▶ PROMPT:
Continue the reflection on the hymn line "Take my heart, Lord," picking up after its final sentence, and keep it separate from the lines that follow it.

“Take my heart, Lord, take and seal it, seal it for Thy courts above.”
I “get” the hymn writer’s meaning. I’ve read a bit of his background. He was a man who struggled with doubts. He eventually lost his faith.
So, in that sense, I, too, pray that God seals my heart.
But yesterday I sang that song and I got a vivid picture of myself holding my heart out to God. “Here, Lord, keep it safe.”
And then, like the camera had zoomed in, I got a look at the object in my hands. Deep fissures cut through its surface. Rather than a healthy red, it was mottled with blue, green, and a white that looked like congealed fat. Swollen and puffy, it made me think of rotting chicken breasts.
It was unhealthy, incapable, and sick.
Sin is, according to a couple of the Greek definitions, a “missing the mark,” a “falling short.” My own riddled-with-sin heart is sinful because it is too diseased to “hit the mark”: to be true like God, to do good like God, to love like God.
And the heart I saw in my mental picture wasn’t just a little sickly. It was diseased through and through. “Oh, with THAT heart, God, how do I love anyone? How do I keep from slipping into despair?”
Paul asked something very like this: “Wretched man that I am! Who will deliver me from this body of death?”
But he also had an answer: “Thanks be to God through Jesus Christ our Lord!”

▶ Records from a dataset:
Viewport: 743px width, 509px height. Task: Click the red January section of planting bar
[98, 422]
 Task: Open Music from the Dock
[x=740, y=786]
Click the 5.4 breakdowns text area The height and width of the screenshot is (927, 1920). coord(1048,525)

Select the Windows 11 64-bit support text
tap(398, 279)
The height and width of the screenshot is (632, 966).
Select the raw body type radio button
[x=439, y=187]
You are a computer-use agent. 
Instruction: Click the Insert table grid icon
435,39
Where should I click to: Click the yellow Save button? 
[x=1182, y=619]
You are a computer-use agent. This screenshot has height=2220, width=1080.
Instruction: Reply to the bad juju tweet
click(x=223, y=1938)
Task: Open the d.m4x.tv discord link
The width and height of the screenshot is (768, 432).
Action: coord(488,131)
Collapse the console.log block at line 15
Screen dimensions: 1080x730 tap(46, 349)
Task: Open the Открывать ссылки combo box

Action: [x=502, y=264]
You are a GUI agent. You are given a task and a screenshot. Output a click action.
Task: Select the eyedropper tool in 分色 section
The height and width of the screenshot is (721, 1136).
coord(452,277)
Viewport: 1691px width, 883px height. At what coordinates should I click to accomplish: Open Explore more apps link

▶ RESPONSE:
I sang the hymn again, but I changed a key word. I don’t want my heart sealed like THAT! I actually want a NEW heart, one infused with health, able to love and LIVE, to hope and rejoice.
“Take my heart, oh, take and HEAL it, heal it for Thy courts above”
Who will deliver me, both for eternity AND for this here-and-now life?
Thanks be to GOD, for He has and He WILL. He is the donor and the surgeon. He performed the initial transplant, giving me His own heart, and He is vigilant about follow-up care, making sure I do not reject the very thing that gives me life.
Ezekiel 36:26: “A new heart also will I give you, and a new spirit will I put within you: and I will take away the stony heart out of your flesh, and I will give you an heart of flesh.” (KJV)
Psalm 73:26: “My flesh and my heart faileth: but God is the strength of my heart, and my portion for ever.” (KJV) (emphasis mine).
No wonder He is called the Great Physician.